Sleigh riding accident; water towers; hero kids

The following excerpts from The Millerton News were compiled by Kathleen Spahn and Rhiannon Leo-Jameson of the North East-Millerton Library.

January 31, 1935

Fire Damages Home On Merwin Farm

The Millerton Fire Department was called out to battle a stubborn chimney fire in a tenant house on the Seth Merwin farm two miles north of Millerton at 1:30 o’clock Monday morning. Starting from a flue in one wing of the building, erected a number of years ago, the fire flared up between the plank walls. The firemen found it necessary to chop through the walls in order to get at the flames. The damage caused by the fire was estimated at between two and three hundred dollars by Fire Chief Oliver W. Valentine.

About Millerton

Miss Lila Kaye has returned to work at the Dutchess Auto and Supply Co., Inc., after four weeks absence because of injuries sustained in a sleigh riding accident.

January 29, 1976

Feds Say Money Tight For Millerton Project

It is still uncertain whether the Village of Millerton can get Federal grants to help finance a water tower to prevent pollution in the Village’s water system.

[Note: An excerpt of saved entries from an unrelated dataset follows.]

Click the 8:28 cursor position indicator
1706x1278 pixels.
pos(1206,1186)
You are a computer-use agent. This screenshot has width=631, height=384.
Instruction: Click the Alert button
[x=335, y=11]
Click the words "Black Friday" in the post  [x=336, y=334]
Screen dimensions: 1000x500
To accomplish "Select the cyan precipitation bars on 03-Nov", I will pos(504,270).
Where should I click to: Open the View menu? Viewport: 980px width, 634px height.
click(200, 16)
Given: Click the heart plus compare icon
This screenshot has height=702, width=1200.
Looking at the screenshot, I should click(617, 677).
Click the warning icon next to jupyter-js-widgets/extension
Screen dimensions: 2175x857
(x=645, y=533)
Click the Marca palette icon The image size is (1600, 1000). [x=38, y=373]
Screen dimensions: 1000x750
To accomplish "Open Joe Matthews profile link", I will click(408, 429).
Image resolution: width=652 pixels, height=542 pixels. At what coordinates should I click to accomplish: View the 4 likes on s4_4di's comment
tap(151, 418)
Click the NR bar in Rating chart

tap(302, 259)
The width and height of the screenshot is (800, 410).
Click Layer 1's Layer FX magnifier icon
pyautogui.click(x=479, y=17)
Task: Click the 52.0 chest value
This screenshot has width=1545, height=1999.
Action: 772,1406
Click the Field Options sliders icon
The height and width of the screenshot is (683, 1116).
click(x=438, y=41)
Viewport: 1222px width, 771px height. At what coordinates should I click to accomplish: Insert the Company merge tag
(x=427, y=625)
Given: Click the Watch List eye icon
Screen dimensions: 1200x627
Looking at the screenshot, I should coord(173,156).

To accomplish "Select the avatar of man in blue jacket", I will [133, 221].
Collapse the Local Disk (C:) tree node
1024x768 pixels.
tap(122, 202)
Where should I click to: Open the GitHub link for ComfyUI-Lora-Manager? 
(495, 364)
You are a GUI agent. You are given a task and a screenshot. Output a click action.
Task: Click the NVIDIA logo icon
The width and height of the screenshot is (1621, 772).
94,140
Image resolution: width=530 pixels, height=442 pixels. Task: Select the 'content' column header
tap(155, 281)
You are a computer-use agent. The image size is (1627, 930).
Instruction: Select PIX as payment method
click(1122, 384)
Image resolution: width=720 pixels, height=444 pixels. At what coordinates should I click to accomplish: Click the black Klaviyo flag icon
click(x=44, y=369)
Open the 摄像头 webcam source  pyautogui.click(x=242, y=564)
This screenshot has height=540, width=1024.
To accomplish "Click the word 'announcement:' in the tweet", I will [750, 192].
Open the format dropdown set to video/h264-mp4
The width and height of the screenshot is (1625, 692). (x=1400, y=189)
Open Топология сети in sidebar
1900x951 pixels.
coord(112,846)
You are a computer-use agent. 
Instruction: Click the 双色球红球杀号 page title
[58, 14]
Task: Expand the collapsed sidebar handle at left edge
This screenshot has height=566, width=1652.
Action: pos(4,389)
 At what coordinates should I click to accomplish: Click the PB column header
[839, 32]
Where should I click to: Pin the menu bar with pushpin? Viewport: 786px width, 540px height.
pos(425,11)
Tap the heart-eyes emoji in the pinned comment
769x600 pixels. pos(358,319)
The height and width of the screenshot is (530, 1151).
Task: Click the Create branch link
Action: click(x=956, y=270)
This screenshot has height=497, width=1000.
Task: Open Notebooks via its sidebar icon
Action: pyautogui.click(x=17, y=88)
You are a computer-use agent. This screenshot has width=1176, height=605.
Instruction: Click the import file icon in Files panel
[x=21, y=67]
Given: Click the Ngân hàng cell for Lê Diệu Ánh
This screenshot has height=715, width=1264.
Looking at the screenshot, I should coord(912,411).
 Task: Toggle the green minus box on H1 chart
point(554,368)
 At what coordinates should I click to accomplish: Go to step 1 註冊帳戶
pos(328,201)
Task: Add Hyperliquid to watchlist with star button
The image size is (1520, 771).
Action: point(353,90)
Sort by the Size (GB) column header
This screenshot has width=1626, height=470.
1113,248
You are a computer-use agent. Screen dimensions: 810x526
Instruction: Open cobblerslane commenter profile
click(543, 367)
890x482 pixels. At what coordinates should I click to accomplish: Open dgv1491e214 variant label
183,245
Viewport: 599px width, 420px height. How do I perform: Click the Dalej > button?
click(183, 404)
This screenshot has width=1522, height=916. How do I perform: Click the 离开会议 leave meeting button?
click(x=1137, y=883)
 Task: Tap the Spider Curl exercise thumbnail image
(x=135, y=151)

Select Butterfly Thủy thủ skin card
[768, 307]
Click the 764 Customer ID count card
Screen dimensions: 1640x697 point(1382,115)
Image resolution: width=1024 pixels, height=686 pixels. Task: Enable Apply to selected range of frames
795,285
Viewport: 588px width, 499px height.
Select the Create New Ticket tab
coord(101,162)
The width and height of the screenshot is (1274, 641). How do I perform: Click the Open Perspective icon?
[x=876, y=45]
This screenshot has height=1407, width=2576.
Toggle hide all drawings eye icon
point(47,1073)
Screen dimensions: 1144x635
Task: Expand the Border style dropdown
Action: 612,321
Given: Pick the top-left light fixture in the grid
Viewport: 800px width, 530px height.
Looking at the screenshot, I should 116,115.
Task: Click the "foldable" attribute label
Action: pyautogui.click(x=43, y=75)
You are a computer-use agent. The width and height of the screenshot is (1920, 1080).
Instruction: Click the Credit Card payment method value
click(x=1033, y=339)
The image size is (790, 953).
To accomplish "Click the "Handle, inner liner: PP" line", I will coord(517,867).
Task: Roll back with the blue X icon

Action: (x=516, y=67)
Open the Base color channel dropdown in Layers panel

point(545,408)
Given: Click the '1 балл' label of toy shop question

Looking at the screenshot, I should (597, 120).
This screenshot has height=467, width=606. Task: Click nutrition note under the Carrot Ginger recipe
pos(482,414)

In September 1974, the New York State Department of Health ordered the Village of Millerton to take immediate action regarding the open storage distribution reservoir, west of the Village on Winchell Mountain.

Advised by a consulting engineer, the Village seeks to build a 300,000 gallon steel standpipe on ground near the reservoir. The engineer estimated the cost to be $240,000.

January 25, 2001

Heroic Kids Save Grandmother’s Life

MILLERTON — The memory of a recent instructional session on calling 9ll was still fresh when two Millerton kids summoned emergency personnel to rescue their unresponsive grandmother.

Last Thursday evening, Jan. 18, Betsy Murphy, a fifth-grader at Webutuck Elementary School (WES), went to check on her grandmother, Rosanna Robert.

“They hadn’t even pulled out of the driveway when she stopped breathing,”said Jane Murphy, Betsy’s mother “My mother’s eyes rolled back in her head.”

Unsure of what to do, Betsy went inside her grandmother’s house and called home, where 14-year-old brother Bobby answered the phone. The youth immediately called 911, as did Betsy herself — a situation that briefly confused emergency personnel.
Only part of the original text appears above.